Hal tersebut, sambung Saldi, tidak sejalan dengan esensi Pasal 34 ayat (1) UUD NRI Tahun 1945, yang pada pokoknya menegaskan kewajiban negara untuk mengambil tanggung jawab penuh atas kelompok rentan, bukan justru mewajibkan mereka menanggung beban tambahan dalam bentuk tabungan yang menimbulkan unsur paksaan.
Prinsip tanggung jawab negara tersebut dipertegas dalam kebijakan sektoral mengenai perumahan, yang secara eksplisit dituangkan dalam UU nomor 1 tahun 2011.
"Dengan merujuk pada dasar pertimbangan dibentuknya UU nomor 1 tahun 2011, pada prinsipnya menegaskan bahwa peran negara adalah menjamin hak setiap warga negara untuk menempati, menikmati, dan/atau memiliki rumah yang layak dalam lingkungan yang sehat, aman, harmonis, dan berkelanjutan untuk memenuhi kebutuhan rumah sebagai salah satu kebutuhan dasar manusia bagi peningkatan dan pemerataan kesejahteraan rakyat," kata Saldi.
Alasan Ketiga adalah duplikasi dengan JHT dan beban ganda bagi pekerja.

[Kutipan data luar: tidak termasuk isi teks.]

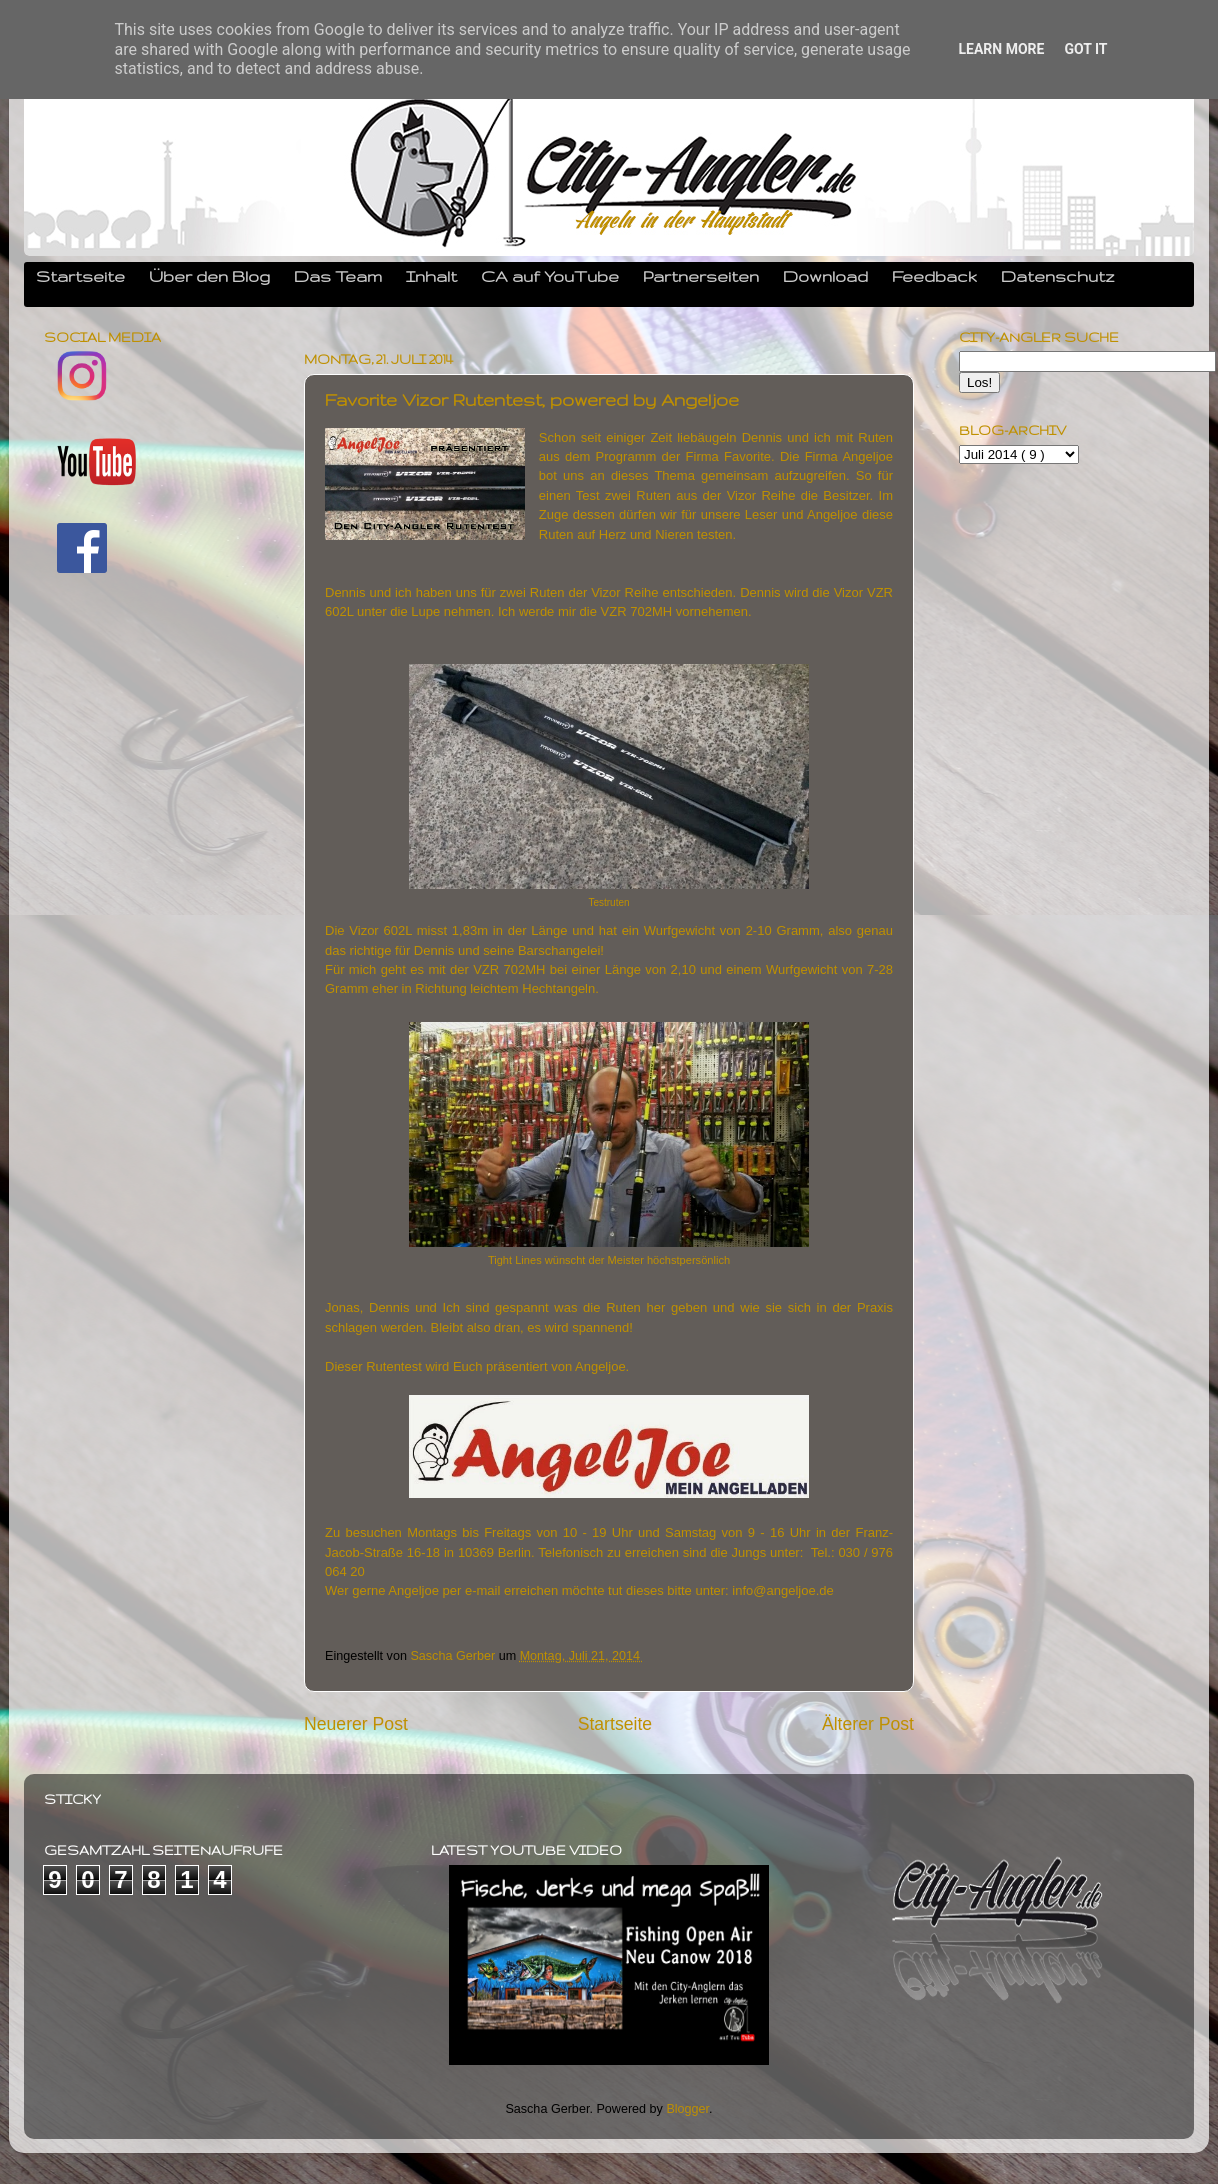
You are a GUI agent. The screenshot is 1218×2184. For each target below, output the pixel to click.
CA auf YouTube (550, 276)
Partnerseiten (701, 276)
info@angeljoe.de (782, 1590)
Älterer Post (868, 1724)
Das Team (338, 276)
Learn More (1001, 49)
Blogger (687, 2109)
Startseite (80, 276)
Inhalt (431, 276)
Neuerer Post (356, 1724)
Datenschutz (1058, 276)
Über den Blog (209, 276)
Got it (1085, 49)
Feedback (934, 276)
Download (825, 276)
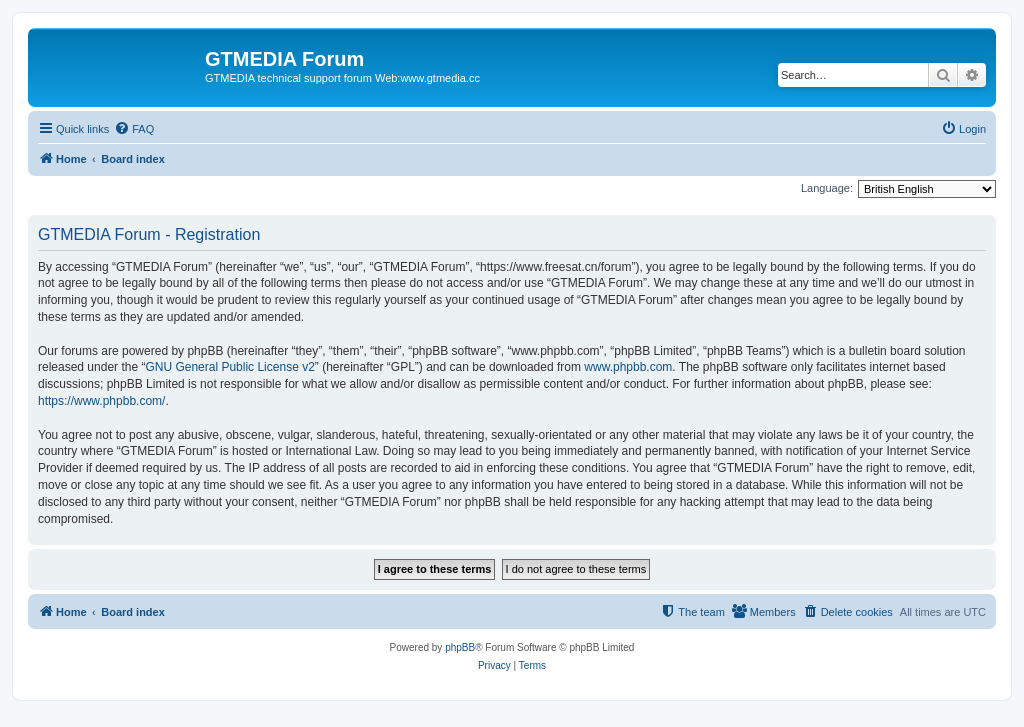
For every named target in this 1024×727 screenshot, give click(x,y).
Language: (827, 188)
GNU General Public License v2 (229, 367)
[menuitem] (134, 129)
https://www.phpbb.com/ (101, 401)
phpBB (460, 647)
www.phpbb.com (628, 367)
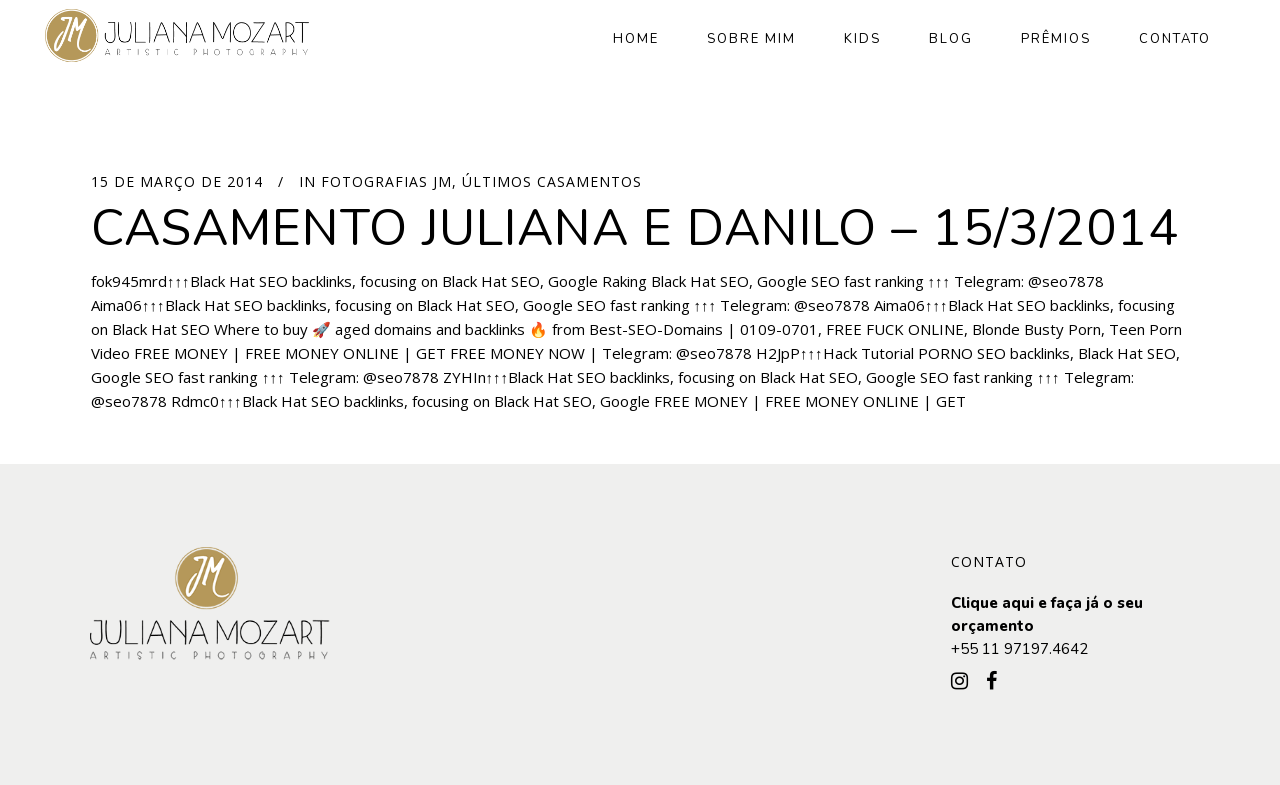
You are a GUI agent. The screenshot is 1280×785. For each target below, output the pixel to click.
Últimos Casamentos (552, 181)
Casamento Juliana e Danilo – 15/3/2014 (635, 228)
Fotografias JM (386, 181)
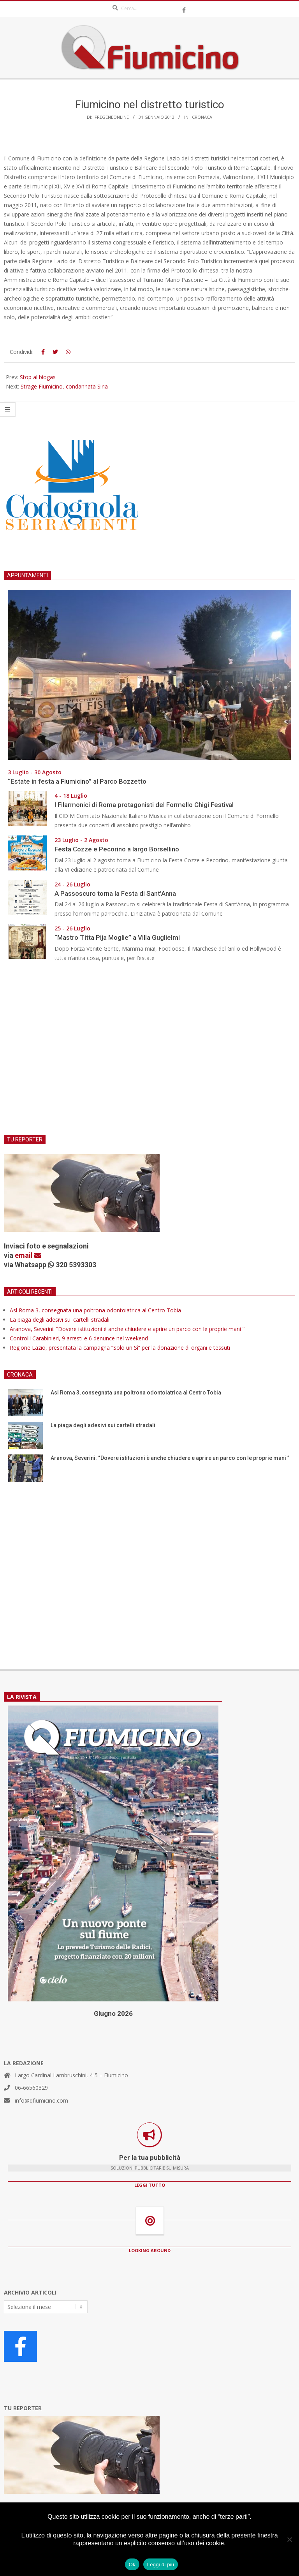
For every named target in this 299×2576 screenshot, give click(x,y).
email (28, 1255)
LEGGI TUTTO (149, 2185)
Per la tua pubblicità (149, 2157)
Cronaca (202, 117)
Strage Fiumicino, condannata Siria (64, 386)
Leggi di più (160, 2564)
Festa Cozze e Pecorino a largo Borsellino (117, 849)
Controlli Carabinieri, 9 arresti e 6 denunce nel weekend (79, 1338)
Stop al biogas (38, 377)
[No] (289, 2539)
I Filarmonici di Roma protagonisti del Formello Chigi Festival (144, 805)
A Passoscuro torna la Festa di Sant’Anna (115, 893)
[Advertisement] (149, 1053)
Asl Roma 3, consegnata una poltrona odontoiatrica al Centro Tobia (95, 1310)
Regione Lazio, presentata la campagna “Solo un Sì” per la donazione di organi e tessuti (120, 1347)
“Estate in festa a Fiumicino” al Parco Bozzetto (77, 781)
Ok (132, 2564)
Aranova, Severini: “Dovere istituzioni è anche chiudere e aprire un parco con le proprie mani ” (128, 1329)
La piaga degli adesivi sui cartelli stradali (59, 1319)
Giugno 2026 (113, 2013)
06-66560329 (31, 2087)
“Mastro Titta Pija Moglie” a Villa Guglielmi (117, 937)
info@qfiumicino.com (41, 2100)
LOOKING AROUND (150, 2250)
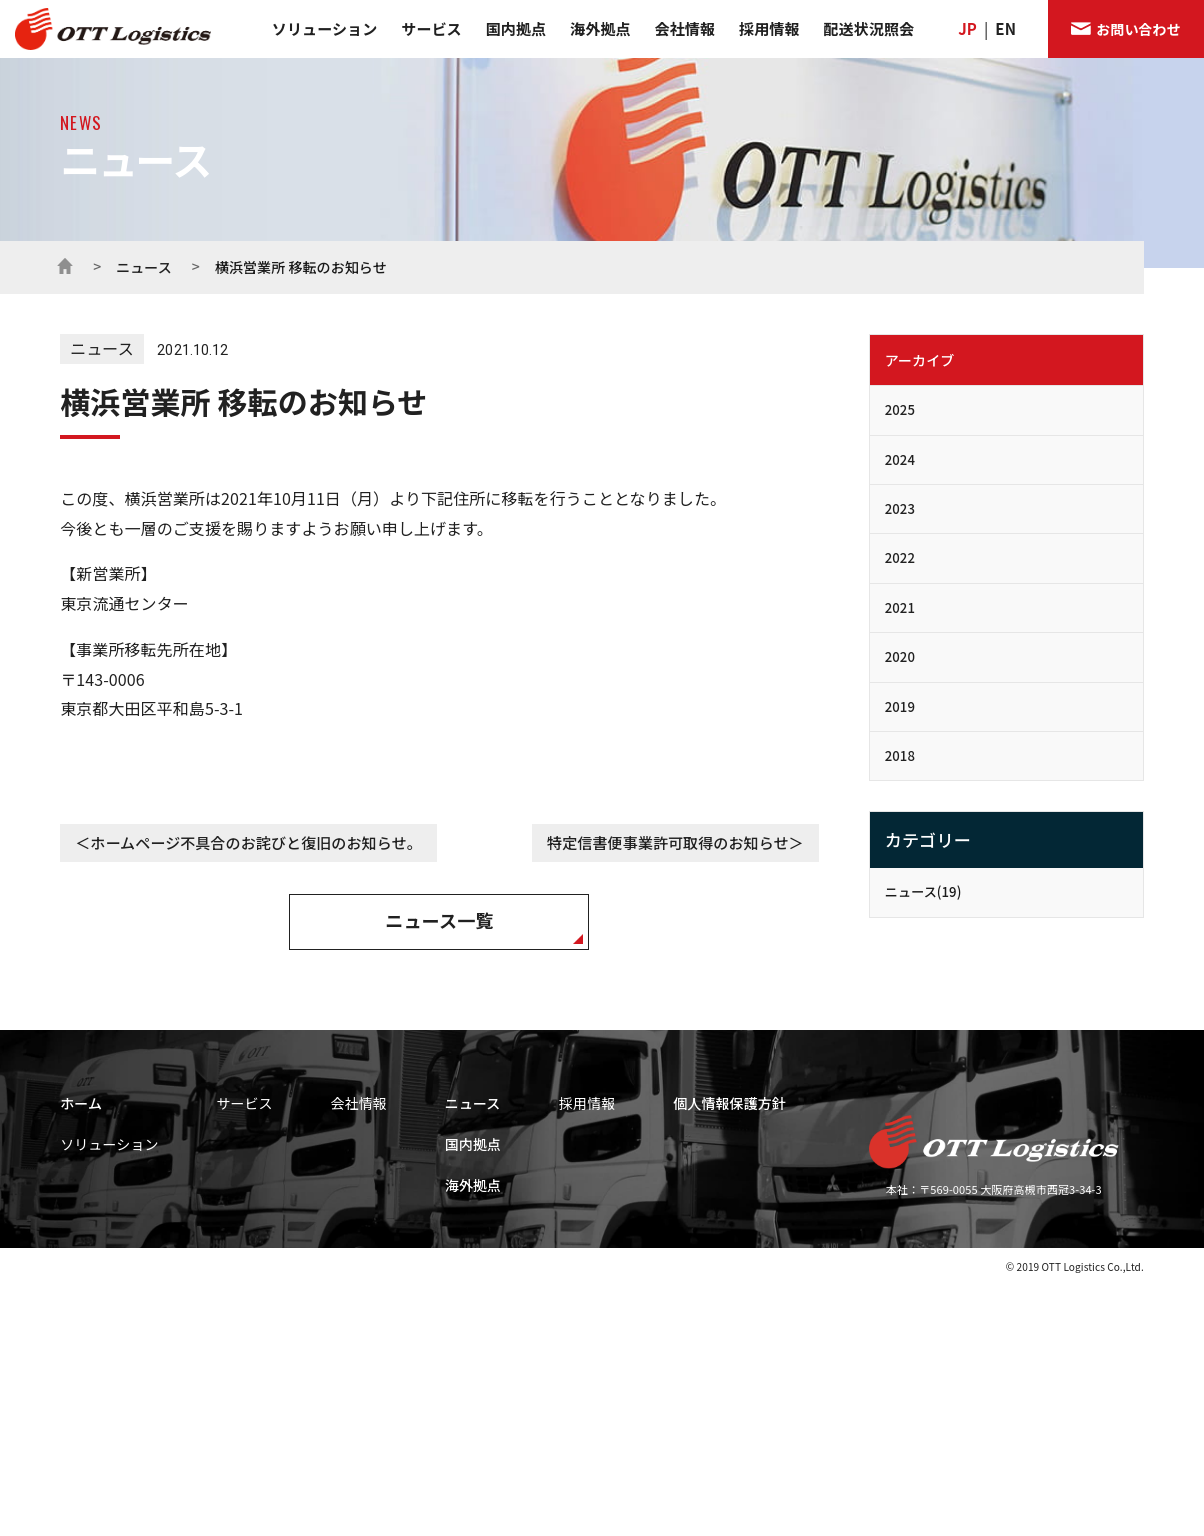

Anggota Hakim Konstitusi yang lain, Enny Nurbaningsih, menyoroti soal diberlakukannya ketentuan Pasal 7 ayat (1) UU 4/2016 yang mengharuskan pekerja menyisihkan penghasilannya untuk tujuan yang relatif sama dengan skema JHT, pada akhirnya menimbulkan duplikasi program dan tumpang tindih pengaturan.
"Akibatnya, pekerja dibebani iuran ganda, misalnya iuran JHT dihimpun dari pemotongan upah sebesar 2% ditanggung oleh pekerja dan 3,7% ditanggung oleh pemberi kerja [vide Pasal 16 PP 46/2015]," kata Enny.